Задания к выполнению:
(a) Перечислите по отрывку о Летнем саде все наказания и взыскания, которым подверглись богач, сенатский обер-секретарь и стряпчий.
(b) Ответьте на вопросы по отрывку о Летнем саде:
(i) Что стояло возле дуба для Петра?
(ii) Откуда государь приказал принести дело гренадера?
(iii) Кто назван в отрывке самыми приятными для царя гостями?

Был также в Летнем саду дуб, посаженный руками царя (быть может, он жив и доныне?), возле которого стоял стол с чернильницей для Петра, любившего здесь заниматься.
Под этим дубом произошел однажды целый анекдот. Царь долго сидел и работал. Наконец, окончив труды, он откинулся на спинку стула и с облегчением проговорил:
— Ну, кажется, водворил правосудие…
Стоявший неподалеку от дуба часовой, услыхав царские слова, недовольно проворчал:
— Все правосудны, кроме тебя!
Удивлению Петра не было границ.
— Как, что ты сказал? Повтори…
Часовой смело повторил свою дерзкую фразу.
— Как ты смеешь говорить это!
— Да ты, государь, сам решил мое дело. Последней деревнишки меня лишил, что от прадеда досталась. Отдал ее обидчику моему…
— Правду ли говоришь?
— Разве посмею неправду молвить…
Петр призвал к себе караульного офицера и отдал приказ — напомнить ему о преображенце. Утром — при рапорте царю — караульный офицер спросил:
— Изволите ли о Преображенском гренадере помнить…
— Помню, брат, помню!..
Государь приказал принести дело гренадера из Сената, долго рассматривал его и, наконец, убедился, что его противник — человек знатный и богатый — ловко запутал все дело и обманул Сенат. На другой же день Петр отправился в Сенат и обратился к сенаторам с грозною речью!
— Мы все, паче же я, стыдиться должны, что столь грубо обмануты были хитростию коварного ябедника…
И новый указ «водворил правосудие»: не только деревни гренадера были отняты у неправо завладевшего ими богача, но из владений богача было отписано гренадеру «за его убытки» столько же земли и крестьян, сколько их было в деревне гренадера, да взыскан штраф на госпиталь в 1000 рублей. Жестоко пострадали также сенатский обер-секретарь, «яко бездельник», не вникший в дело, — он был посажен на месяц в тюрьму — и стряпчий богача, запутавший дело, — его сослали в Сибирь как опасного «ябедника»…
Летний сад был вполне доступен для посторонних, и в его аллеях немало было вручено Петру различных жалоб и просьб. Часто гуляли в нем и матросы корабельщики — самые приятные для царя гости. Однажды, встретив в саду голландца-корабелыцика, Петр заговорил с ним про Петербург и спросил:
— Не лучше ли Архангельска Петербург? Чаятельно, сюда чаще ездить будешь, нежели в Архангельск…
— Не очень хорош Петербург твой, — отвечал голландец.

Исходные данные:
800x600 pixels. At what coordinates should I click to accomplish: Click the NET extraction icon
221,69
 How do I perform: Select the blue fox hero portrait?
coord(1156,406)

Ответы приведены ниже:
(a)
- У богача отняли деревни гренадера.
- Из владений богача отписали гренадеру «за его убытки» столько же земли и крестьян, сколько было в деревне гренадера.
- С богача взыскали штраф на госпиталь в 1000 рублей.
- Сенатского обер-секретаря посадили на месяц в тюрьму.
- Стряпчего богача сослали в Сибирь.

(b)
(i) Стол с чернильницей.
(ii) Из Сената.
(iii) Матросы-корабельщики.